See merge request gitlab-org/gitlab!74509

doc/user/clusters/agent/ci_cd_tunnel.md

@@ -41,6 +41,10 @@ The Agent can be configured to enable access to the CI/CD Tunnel to other projec
 
 You can read more on how to [authorize access in the Agent configuration reference](repository.md#authorize-projects-and-groups-to-use-an-agent).
 
+## Restrict access of authorized projects and groups **(PREMIUM)**
+
+You can [configure various impersonations](repository.md#use-impersonation-to-restrict-project-and-group-access) to restrict the permissions of a shared CI/CD Tunnel.
+
 ## Example for a `kubectl` command using the CI/CD Tunnel
 
 The following example shows a CI/CD job that runs a `kubectl` command using the CI/CD Tunnel.

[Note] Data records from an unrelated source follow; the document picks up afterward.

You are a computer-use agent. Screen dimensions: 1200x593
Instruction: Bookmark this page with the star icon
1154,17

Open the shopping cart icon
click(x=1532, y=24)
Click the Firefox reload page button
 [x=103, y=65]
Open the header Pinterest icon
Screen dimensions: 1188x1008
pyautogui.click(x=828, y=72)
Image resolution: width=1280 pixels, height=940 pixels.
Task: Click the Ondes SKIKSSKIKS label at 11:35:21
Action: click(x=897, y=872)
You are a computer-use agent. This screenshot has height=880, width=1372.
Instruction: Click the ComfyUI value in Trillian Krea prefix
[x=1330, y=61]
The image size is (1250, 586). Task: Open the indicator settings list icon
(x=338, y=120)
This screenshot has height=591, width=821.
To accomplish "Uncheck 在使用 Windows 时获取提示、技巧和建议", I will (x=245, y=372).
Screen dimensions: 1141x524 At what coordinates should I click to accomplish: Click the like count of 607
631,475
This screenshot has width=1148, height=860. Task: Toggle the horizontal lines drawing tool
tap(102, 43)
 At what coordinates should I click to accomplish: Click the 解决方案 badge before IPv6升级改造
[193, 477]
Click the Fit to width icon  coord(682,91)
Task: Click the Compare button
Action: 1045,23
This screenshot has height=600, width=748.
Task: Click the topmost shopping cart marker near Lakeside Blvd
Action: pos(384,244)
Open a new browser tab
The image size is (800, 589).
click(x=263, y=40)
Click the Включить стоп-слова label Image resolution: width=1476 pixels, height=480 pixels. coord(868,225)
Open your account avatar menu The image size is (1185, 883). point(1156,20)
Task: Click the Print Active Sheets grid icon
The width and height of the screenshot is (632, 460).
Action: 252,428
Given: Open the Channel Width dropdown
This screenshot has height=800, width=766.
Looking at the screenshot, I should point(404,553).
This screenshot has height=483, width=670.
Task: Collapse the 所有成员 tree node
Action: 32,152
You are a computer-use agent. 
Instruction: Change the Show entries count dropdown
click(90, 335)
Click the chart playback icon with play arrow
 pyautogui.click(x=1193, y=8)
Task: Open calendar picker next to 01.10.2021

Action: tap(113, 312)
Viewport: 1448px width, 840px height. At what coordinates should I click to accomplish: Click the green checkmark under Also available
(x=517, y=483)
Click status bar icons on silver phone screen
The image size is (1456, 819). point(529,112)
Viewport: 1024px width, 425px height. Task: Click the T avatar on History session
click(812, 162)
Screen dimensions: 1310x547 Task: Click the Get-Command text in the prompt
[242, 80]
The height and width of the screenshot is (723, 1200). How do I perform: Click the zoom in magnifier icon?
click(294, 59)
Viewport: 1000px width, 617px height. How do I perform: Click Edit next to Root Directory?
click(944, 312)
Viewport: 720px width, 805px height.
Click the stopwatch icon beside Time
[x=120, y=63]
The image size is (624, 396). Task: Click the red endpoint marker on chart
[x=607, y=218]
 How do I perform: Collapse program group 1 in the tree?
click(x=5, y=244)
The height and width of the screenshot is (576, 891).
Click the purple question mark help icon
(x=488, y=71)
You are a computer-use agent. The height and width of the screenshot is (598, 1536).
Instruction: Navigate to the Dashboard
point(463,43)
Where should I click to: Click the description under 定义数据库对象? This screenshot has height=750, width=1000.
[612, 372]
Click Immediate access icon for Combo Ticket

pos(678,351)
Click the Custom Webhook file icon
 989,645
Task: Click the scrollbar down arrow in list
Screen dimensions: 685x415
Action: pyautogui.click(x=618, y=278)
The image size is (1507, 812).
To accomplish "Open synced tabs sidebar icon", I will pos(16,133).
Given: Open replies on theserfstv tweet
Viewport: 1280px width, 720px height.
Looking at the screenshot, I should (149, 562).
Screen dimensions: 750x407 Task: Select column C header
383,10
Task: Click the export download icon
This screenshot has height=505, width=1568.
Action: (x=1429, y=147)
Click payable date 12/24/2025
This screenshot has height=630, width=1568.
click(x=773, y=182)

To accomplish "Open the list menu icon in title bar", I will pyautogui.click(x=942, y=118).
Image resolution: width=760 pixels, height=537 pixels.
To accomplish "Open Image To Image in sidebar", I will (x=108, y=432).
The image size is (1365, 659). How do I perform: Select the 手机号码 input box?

doc/user/clusters/agent/repository.md

@@ -198,6 +198,87 @@ To grant access to all projects within a group:
      - id: path/to/group/subgroup
    ```
 
+### Use impersonation to restrict project and group access **(PREMIUM)**
+
+> [Introduced](https://gitlab.com/gitlab-org/gitlab/-/issues/345014) in GitLab 14.5.
+
+By default, the [CI/CD Tunnel](ci_cd_tunnel.md) inherits all the permissions from the service account used to install the
+Agent in the cluster.
+To restrict access to your cluster, you can use [impersonation](https://kubernetes.io/docs/reference/access-authn-authz/authentication/#user-impersonation).
+
+To specify impersonations, use the `access_as` attribute in your Agent's configuration file and use Kubernetes RBAC rules to manage impersonated account permissions.
+
+You can impersonate:
+
+- The Agent itself (default).
+- The CI job that accesses the cluster.
+- A specific user or system account defined within the cluster.
+
+#### Impersonate the Agent
+
+The Agent is impersonated by default. You don't need to do anything to impersonate it.
+
+#### Impersonate the CI job that accesses the cluster
+
+To impersonate the CI job that accesses the cluster, add the `ci_job: {}` key-value
+under the `access_as` key.
+
+When the agent makes the request to the actual Kubernetes API, it sets the
+impersonation credentials in the following way:
+
+- `UserName` is set to `gitlab:ci_job:<job id>`. Example: `gitlab:ci_job:1074499489`.
+- `Groups` is set to:
+  - `gitlab:ci_job` to identify all requests coming from CI jobs.
+  - The list of IDs of groups the project is in.
+  - The project ID.
+  - The slug of the environment this job belongs to.
+
+    Example: for a CI job in `group1/group1-1/project1` where:
+
+    - Group `group1` has ID 23.
+    - Group `group1/group1-1` has ID 25.
+    - Project `group1/group1-1/project1` has ID 150.
+    - Job running in a prod environment.
+
+   Group list would be `[gitlab:ci_job, gitlab:group:23, gitlab:group:25, gitlab:project:150, gitlab:project_env:150:prod]`.
+
+- `Extra` carries extra information about the request. The following properties are set on the impersonated identity:
+
+| Property | Description |
+| -------- | ----------- |
+| `agent.gitlab.com/id` | Contains the agent ID. |
+| `agent.gitlab.com/config_project_id` | Contains the agent's configuration project ID. |
+| `agent.gitlab.com/project_id` | Contains the CI project ID. |
+| `agent.gitlab.com/ci_pipeline_id` | Contains the CI pipeline ID. |
+| `agent.gitlab.com/ci_job_id` | Contains the CI job ID. |
+| `agent.gitlab.com/username` | Contains the username of the user the CI job is running as. |
+| `agent.gitlab.com/environment_slug` | Contains the slug of the environment. Only set if running in an environment. |
+
+Example to restrict access by the CI job's identity:
+
+```yaml
+ci_access:
+  projects:
+  - id: path/to/project
+    access_as:
+      ci_job: {}
+```
+
+#### Impersonate a static identity
+
+For the given CI/CD Tunnel connection, you can use a static identity for the impersonation.
+
+Add the `impersonate` key under the `access_as` key to make the request using the provided identity.
+
+The identity can be specified with the following keys:
+
+- `username` (required)
+- `uid`
+- `groups`
+- `extra`
+
+See the [official Kubernetes documentation for more details](https://kubernetes.io/docs/reference/access-authn-authz/authentication/#user-impersonation) on the usage of these keys.
+
 ## Surface network security alerts from cluster to GitLab **(ULTIMATE)**
 
 The GitLab Agent provides an [integration with Cilium](index.md#kubernetes-network-security-alerts).